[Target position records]
* * *

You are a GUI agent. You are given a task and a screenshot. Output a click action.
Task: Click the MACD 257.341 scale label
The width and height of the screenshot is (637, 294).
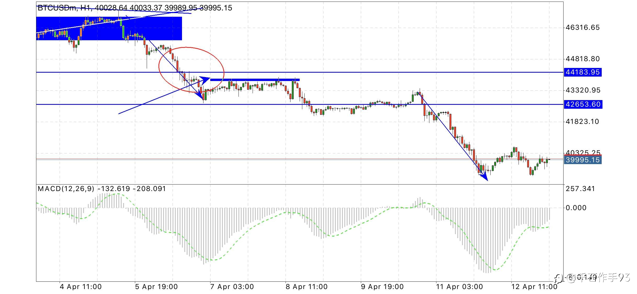pyautogui.click(x=580, y=189)
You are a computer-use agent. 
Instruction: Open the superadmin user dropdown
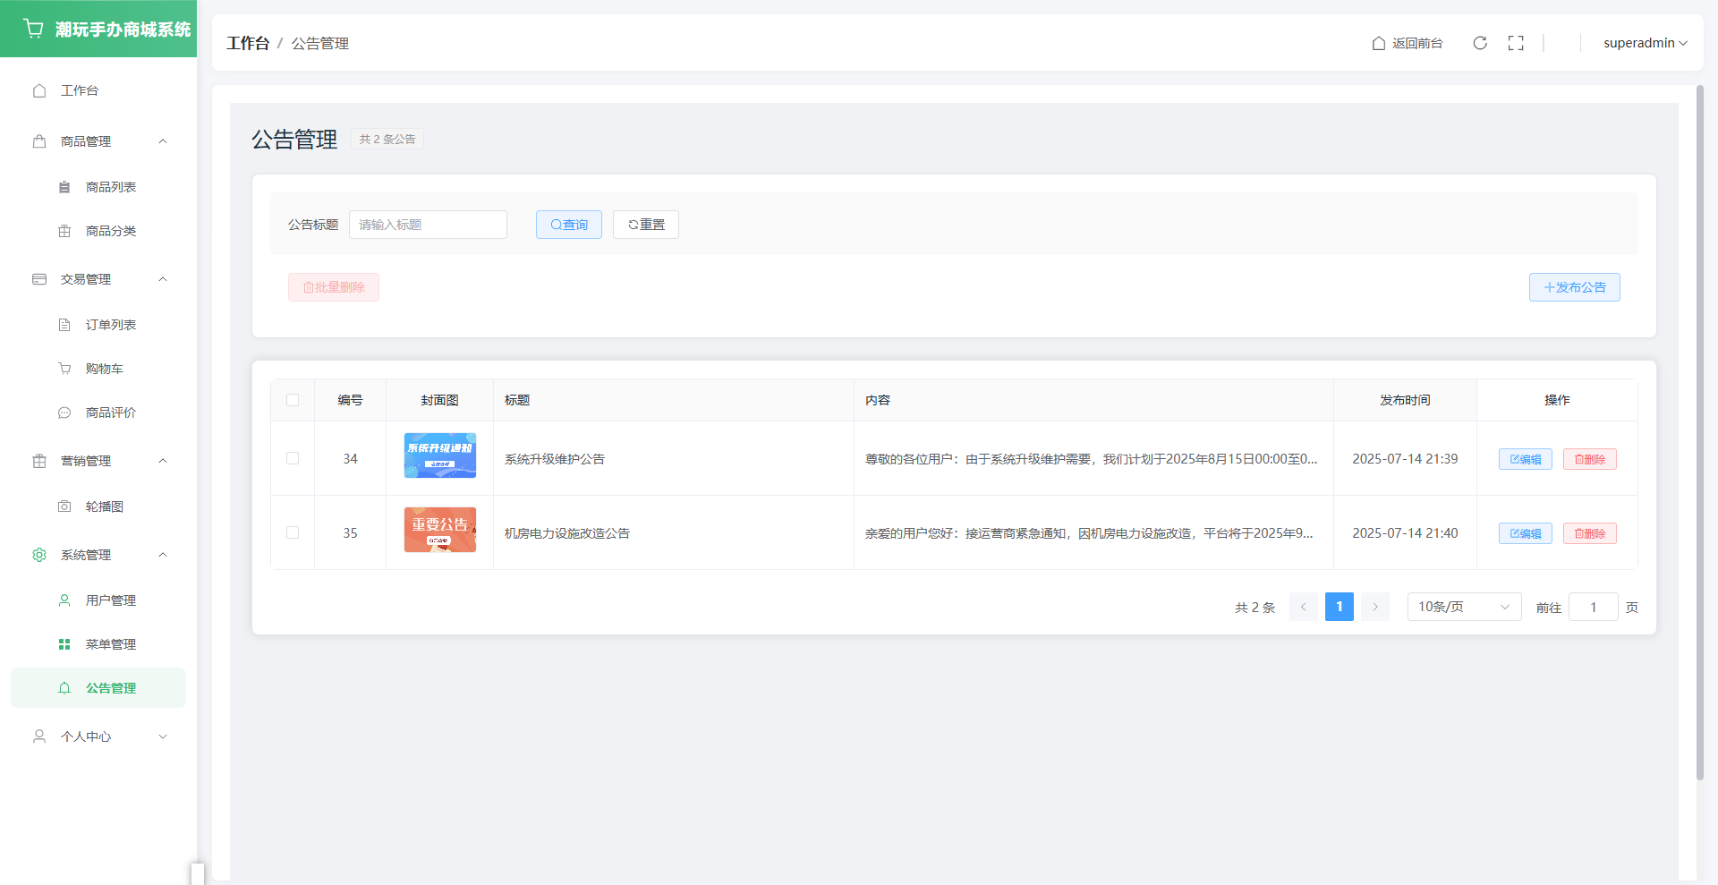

* * *

### EXERCISE REQUIREMENTS
Quote every line of the records above word for word, leaving out the pictures.

### ANSWER TO THIS TASK
You are a GUI agent. You are given a task and a screenshot. Output a click action.
Task: Click the MACD 257.341 scale label
The width and height of the screenshot is (637, 294).
pyautogui.click(x=580, y=189)
You are a computer-use agent. 
Instruction: Open the superadmin user dropdown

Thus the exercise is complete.